Slide 31 - Tekstslide

Vraag 6a
Waarom zijn de Bovenmaas, de GRensmaas en de Plassenmaas niet bedijkt?

  • De Maas stroomt daar door een diep ingesneden dal. Er liggen geen (laaggelegen en dichtbevolkte) poldergebieden die door de dijken tegen overstromingen beschermd moeten worden.

Slide 32 - Tekstslide

Vraag 6b
De scheepvaart tussen Maastricht en Maasbracht gebruikt het Julianakanaal. Noteer 2 redenen waarom schepen op dat traject de Maas niet gebruiken?

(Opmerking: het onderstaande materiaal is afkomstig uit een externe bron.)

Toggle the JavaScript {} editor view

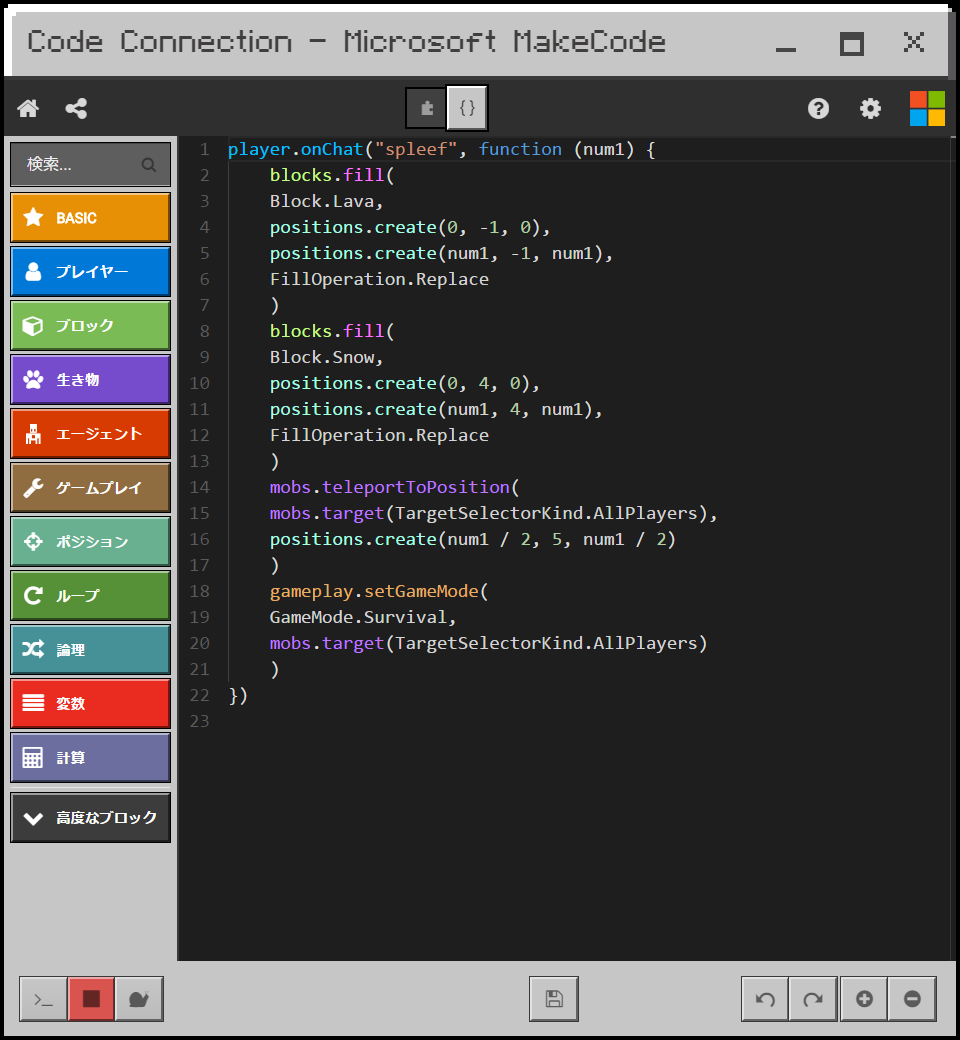pos(466,108)
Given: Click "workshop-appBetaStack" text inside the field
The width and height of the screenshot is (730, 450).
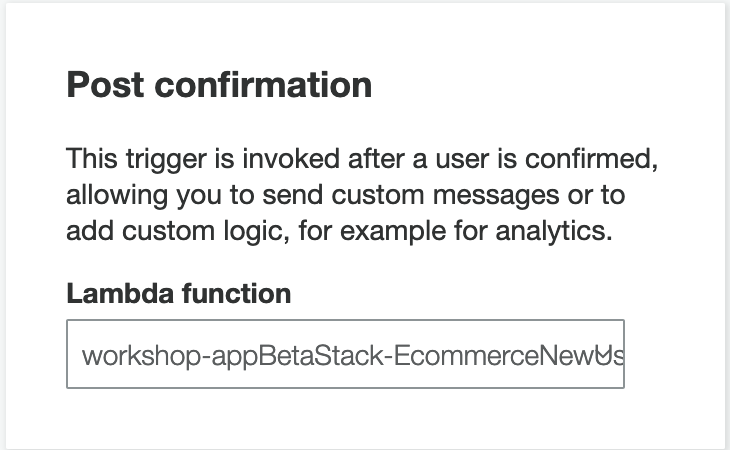Looking at the screenshot, I should pyautogui.click(x=232, y=355).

  • Twee redenen gevraagd:
  •  1) Tussen Maastricht en Maasbracht is de Maas ongestuwd waardoor de rivier in de zomer bij geringe waterafvoer onbevaarbaar is (atlas).
  • 2) Tussen Maastricht en Maasbracht liggen (ondiepe) grindbanken in de rivier (figuur 2.7). Dat is een probleem in de zomer wanneer er een geringe waterafvoer is.

Slide 33 - Tekstslide

Vraag 7a
Leg uit in welk jaargetijde het Nederlandse deel van de Rijn het meeste water afvoert

  • In de winter voert de Rijn het meeste water af, omdat de verdamping dan zeer gering is en er veel regenwater is.

Slide 34 - Tekstslide

Vraag 7b
Vul in

  • 1 Trier
  •  2 Keulen
  •  3 Basel

Slide 35 - Tekstslide

Vraag 7c
Geef een uitleg voor de keuze van Basel. Let op oorzaak - gevolg

  • De Rijn bij Basel wordt vooral gevoed door smeltwater (oorzaak),  waardoor de afvoer een piek vertoont in de periode april-september (gevolg).